Material for this exercise:
◇ ◇ ◇ ◇
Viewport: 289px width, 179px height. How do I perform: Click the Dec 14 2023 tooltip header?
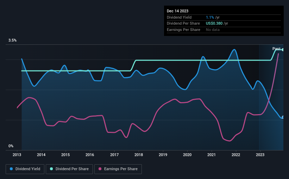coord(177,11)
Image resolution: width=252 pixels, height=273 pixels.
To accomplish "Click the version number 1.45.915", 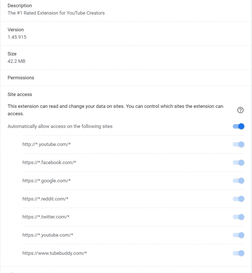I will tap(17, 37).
◇ ◇ ◇ ◇
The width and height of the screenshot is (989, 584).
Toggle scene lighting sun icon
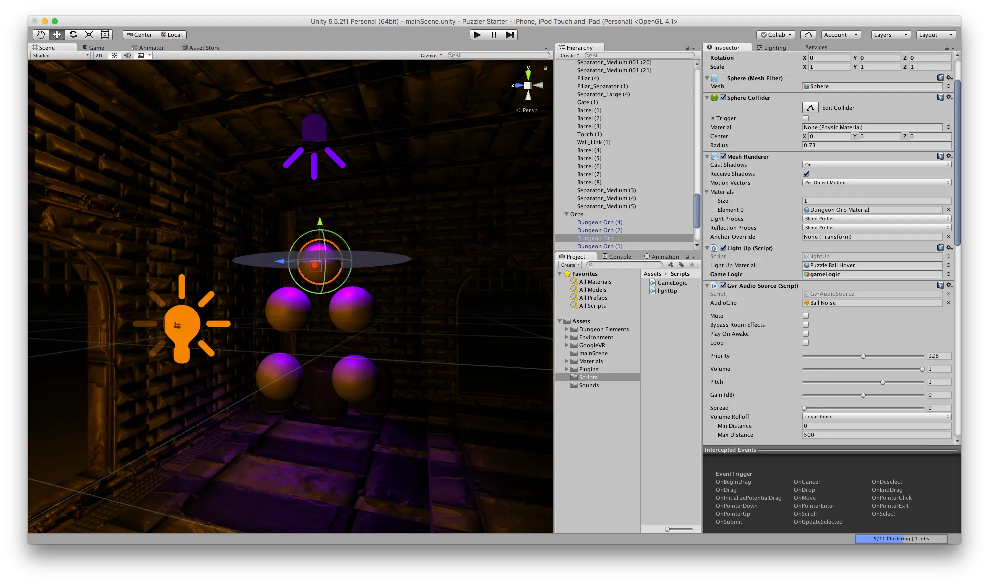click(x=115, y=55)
◇ ◇ ◇ ◇
Task directions: Rewrite everything from the line containing "The width and" down to the line containing "click(x=115, y=55)", both included, offsetting every coordinate in the answers by 99 and leaving the requests as they are. Do not include the pictures.

Reply to the task:
The width and height of the screenshot is (989, 584).
Toggle scene lighting sun icon
click(x=214, y=154)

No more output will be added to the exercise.